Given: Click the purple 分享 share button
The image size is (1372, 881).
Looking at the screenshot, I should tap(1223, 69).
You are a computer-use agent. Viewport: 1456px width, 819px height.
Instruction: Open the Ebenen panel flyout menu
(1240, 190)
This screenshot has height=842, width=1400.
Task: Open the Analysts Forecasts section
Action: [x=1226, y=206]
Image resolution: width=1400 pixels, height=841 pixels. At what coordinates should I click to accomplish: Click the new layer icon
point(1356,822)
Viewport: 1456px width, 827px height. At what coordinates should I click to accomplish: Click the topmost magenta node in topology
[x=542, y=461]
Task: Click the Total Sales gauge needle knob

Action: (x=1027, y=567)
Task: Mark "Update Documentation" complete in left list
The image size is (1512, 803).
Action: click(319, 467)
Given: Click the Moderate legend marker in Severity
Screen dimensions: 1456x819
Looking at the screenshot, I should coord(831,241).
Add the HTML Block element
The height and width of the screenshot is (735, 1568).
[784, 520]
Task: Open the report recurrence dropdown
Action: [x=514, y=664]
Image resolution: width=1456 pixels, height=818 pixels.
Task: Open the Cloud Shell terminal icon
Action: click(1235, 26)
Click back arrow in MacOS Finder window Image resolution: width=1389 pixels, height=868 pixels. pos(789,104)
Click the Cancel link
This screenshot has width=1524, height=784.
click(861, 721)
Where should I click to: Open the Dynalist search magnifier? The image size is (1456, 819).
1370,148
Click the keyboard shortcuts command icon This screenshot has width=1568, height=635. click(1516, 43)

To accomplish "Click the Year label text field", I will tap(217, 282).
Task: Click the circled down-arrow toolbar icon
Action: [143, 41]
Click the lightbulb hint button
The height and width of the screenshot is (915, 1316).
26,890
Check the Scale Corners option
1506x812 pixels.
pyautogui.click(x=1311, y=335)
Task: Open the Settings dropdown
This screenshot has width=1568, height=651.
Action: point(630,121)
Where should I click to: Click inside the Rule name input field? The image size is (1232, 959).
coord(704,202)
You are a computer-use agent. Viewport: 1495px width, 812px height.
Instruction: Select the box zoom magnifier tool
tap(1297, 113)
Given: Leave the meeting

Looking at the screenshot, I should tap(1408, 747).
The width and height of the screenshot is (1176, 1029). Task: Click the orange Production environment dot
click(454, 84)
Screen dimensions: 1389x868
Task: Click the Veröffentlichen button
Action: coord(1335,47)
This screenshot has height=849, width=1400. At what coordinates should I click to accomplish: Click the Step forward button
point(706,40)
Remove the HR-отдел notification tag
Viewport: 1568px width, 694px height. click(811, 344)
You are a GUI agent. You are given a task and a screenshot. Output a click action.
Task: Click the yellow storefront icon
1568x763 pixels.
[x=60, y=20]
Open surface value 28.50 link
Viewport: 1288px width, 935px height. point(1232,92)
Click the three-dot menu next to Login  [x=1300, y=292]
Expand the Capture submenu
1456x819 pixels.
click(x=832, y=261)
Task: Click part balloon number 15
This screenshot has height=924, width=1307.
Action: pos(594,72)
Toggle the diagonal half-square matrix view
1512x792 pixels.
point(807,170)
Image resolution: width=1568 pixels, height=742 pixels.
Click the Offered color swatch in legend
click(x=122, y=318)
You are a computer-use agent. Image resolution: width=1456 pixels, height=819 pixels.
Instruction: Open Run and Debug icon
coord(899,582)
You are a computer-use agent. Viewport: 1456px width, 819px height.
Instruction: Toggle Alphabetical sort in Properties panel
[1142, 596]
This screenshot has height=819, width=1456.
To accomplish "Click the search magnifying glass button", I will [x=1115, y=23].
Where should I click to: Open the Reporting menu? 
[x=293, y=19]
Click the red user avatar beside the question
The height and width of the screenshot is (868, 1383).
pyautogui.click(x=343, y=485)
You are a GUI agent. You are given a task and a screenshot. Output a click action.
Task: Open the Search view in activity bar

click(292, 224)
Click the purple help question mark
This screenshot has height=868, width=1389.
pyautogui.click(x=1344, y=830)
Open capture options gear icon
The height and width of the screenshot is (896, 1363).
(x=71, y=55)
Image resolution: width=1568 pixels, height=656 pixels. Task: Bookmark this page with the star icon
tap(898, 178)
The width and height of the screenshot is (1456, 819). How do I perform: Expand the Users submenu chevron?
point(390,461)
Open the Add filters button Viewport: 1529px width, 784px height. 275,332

→ Task item:
The answer must be the full listing, repeated word for word.

→ Result below:
Given: Click the purple 分享 share button
The image size is (1372, 881).
Looking at the screenshot, I should tap(1223, 69).
You are a computer-use agent. Viewport: 1456px width, 819px height.
Instruction: Open the Ebenen panel flyout menu
(1240, 190)
This screenshot has height=842, width=1400.
Task: Open the Analysts Forecasts section
Action: [x=1226, y=206]
Image resolution: width=1400 pixels, height=841 pixels. At what coordinates should I click to accomplish: Click the new layer icon
point(1356,822)
Viewport: 1456px width, 827px height. At what coordinates should I click to accomplish: Click the topmost magenta node in topology
[x=542, y=461]
Task: Click the Total Sales gauge needle knob

Action: (x=1027, y=567)
Task: Mark "Update Documentation" complete in left list
The image size is (1512, 803).
Action: click(319, 467)
Given: Click the Moderate legend marker in Severity
Screen dimensions: 1456x819
Looking at the screenshot, I should coord(831,241).
Add the HTML Block element
The height and width of the screenshot is (735, 1568).
[784, 520]
Task: Open the report recurrence dropdown
Action: [x=514, y=664]
Image resolution: width=1456 pixels, height=818 pixels.
Task: Open the Cloud Shell terminal icon
Action: click(1235, 26)
Click back arrow in MacOS Finder window Image resolution: width=1389 pixels, height=868 pixels. pos(789,104)
Click the Cancel link
This screenshot has width=1524, height=784.
click(861, 721)
Where should I click to: Open the Dynalist search magnifier? The image size is (1456, 819).
1370,148
Click the keyboard shortcuts command icon This screenshot has width=1568, height=635. click(1516, 43)

To accomplish "Click the Year label text field", I will tap(217, 282).
Task: Click the circled down-arrow toolbar icon
Action: [143, 41]
Click the lightbulb hint button
The height and width of the screenshot is (915, 1316).
26,890
Check the Scale Corners option
1506x812 pixels.
pyautogui.click(x=1311, y=335)
Task: Open the Settings dropdown
This screenshot has width=1568, height=651.
Action: point(630,121)
Where should I click to: Click inside the Rule name input field? The image size is (1232, 959).
coord(704,202)
You are a computer-use agent. Viewport: 1495px width, 812px height.
Instruction: Select the box zoom magnifier tool
tap(1297, 113)
Given: Leave the meeting

Looking at the screenshot, I should tap(1408, 747).
The width and height of the screenshot is (1176, 1029). Task: Click the orange Production environment dot
click(454, 84)
Screen dimensions: 1389x868
Task: Click the Veröffentlichen button
Action: coord(1335,47)
This screenshot has height=849, width=1400. At what coordinates should I click to accomplish: Click the Step forward button
point(706,40)
Remove the HR-отдел notification tag
Viewport: 1568px width, 694px height. click(811, 344)
You are a GUI agent. You are given a task and a screenshot. Output a click action.
Task: Click the yellow storefront icon
1568x763 pixels.
[x=60, y=20]
Open surface value 28.50 link
Viewport: 1288px width, 935px height. point(1232,92)
Click the three-dot menu next to Login  [x=1300, y=292]
Expand the Capture submenu
1456x819 pixels.
click(x=832, y=261)
Task: Click part balloon number 15
This screenshot has height=924, width=1307.
Action: pos(594,72)
Toggle the diagonal half-square matrix view
1512x792 pixels.
point(807,170)
Image resolution: width=1568 pixels, height=742 pixels.
Click the Offered color swatch in legend
click(x=122, y=318)
You are a computer-use agent. Image resolution: width=1456 pixels, height=819 pixels.
Instruction: Open Run and Debug icon
coord(899,582)
You are a computer-use agent. Viewport: 1456px width, 819px height.
Instruction: Toggle Alphabetical sort in Properties panel
[1142, 596]
This screenshot has height=819, width=1456.
To accomplish "Click the search magnifying glass button", I will [x=1115, y=23].
Where should I click to: Open the Reporting menu? 
[x=293, y=19]
Click the red user avatar beside the question
The height and width of the screenshot is (868, 1383).
pyautogui.click(x=343, y=485)
You are a GUI agent. You are given a task and a screenshot. Output a click action.
Task: Open the Search view in activity bar

click(292, 224)
Click the purple help question mark
This screenshot has height=868, width=1389.
pyautogui.click(x=1344, y=830)
Open capture options gear icon
The height and width of the screenshot is (896, 1363).
(x=71, y=55)
Image resolution: width=1568 pixels, height=656 pixels. Task: Bookmark this page with the star icon
tap(898, 178)
The width and height of the screenshot is (1456, 819). How do I perform: Expand the Users submenu chevron?
point(390,461)
Open the Add filters button Viewport: 1529px width, 784px height. 275,332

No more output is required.